Israele deve rassegnarsi ad agire a sua volta come soggetto politico razionale ed equilibrato e rinunciare al suo eccezionalismo messianico e talmudico, alla sua doppia morale che lo spinge compulsivamente a credere che gli debba essere concesso ciò che è interdetto agli altri stati.

 

  1. I) Due ultime considerazioni. Russia e Cina non possono permettersi un Iran sconfitto, distrutto o sottomesso agli USA perché è anello essenziale dell’area BRICS, snodo fondamentale delle risorse petrolifere che confluiscono in Cina, stato di primo livello in campo militare (ma non solo) che sta integrandosi economicamente e militarmente sempre di più con la Russia e che aprirà nuove possibilità di comunicazione lungo l’asse nord-sud. E’ prossimo a ricevere i Su-35   da superiorità aerea e in caso di guerra totale con Israele e gli USA  è certissimo che riceverebbe un prezioso sostegno soprattutto dalla Russia (intelligence, rilevamenti satellitari, sistemi d’arma, munizioni, materie prime,…). Con la Cina ha un accordo da 400 mld di dollari in essere. Con un Iran sostenuto attivamente da Russia e Cina né Israele, né gli USA, né i due stati insieme possono nulla, esauriti da due anni di guerra in Ucraina e da sei mesi di guerra (o infanticidio) a Gaza, con svariate centinaia di mezzi corazzati distrutti o danneggiati.

 

Certo le nostre sono ipotesi e solo quello che accadrà sul campo ci dirà se sono corrette o meno.  Ma l’egemone sta tramontando (perché ha usato male e in modo  predatorio la sua egemonia), è di fatto in una bancarotta “congelata”, è militarmente obsoleto, le sue portaerei sono più un ghiotto bersaglio che uno spauracchio, i problemi sociali interni che ha sono spaventosi. Israele ha problemi diversi, non ultimo la natura artificiale della appartenenza nazionale  di molti dei suoi cittadini, una gran parte dei quali ha doppio passaporto e comode e sicure possibilità di vita in paesi più normali. Si è letto che solo oggi sono attese 50.000 partenze di israeliani in fuga verso paesi esteri dall’aeroporto di Tel Aviv.

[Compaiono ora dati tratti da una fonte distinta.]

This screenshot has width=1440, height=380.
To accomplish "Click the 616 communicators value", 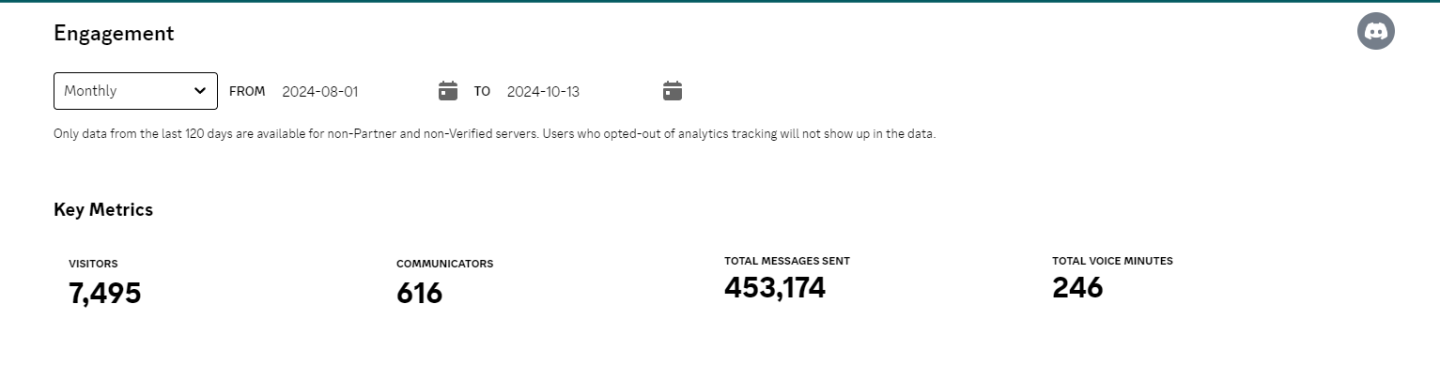I will click(419, 294).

L’arte suprema è saper perdere: Israele potrebbe restituire le alture del Golan alla Siria, le zone ancora occupate al Libano; far nascere un vero stato palestinese e favorirne uno sviluppo prospero e la modernizzazione tornando almeno ai confini precedenti il 1967 e lasciando tornare le centinaia di migliaia di palestinesi cacciati con la Nakba del 1948 e del 1967;  stabilire rapporti di rispetto e collaborazione con tutti i vicini.   Tutto ciò non è solo un sogno, è davvero possibile, ma implica l’abbandono da parte di Israele del falso messianismo talmudico, dell’eccezionalismo razzista che ne è figlio e l’accettazione della eguaglianza originaria con ogni altro uomo e popolo. Implica, in ultima istanza, il pentimento, il riconoscimento delle proprie colpe, una vera conversione a Nostro Signore Gesù Cristo, vero e unico Re e Salvatore.  Ma per questo non occorrono e non basterebbero tutte le bombe del mondo; per questo occorre solo molta preghiera, incessante e profonda, da parte di tutti i cristiani di buona volontà.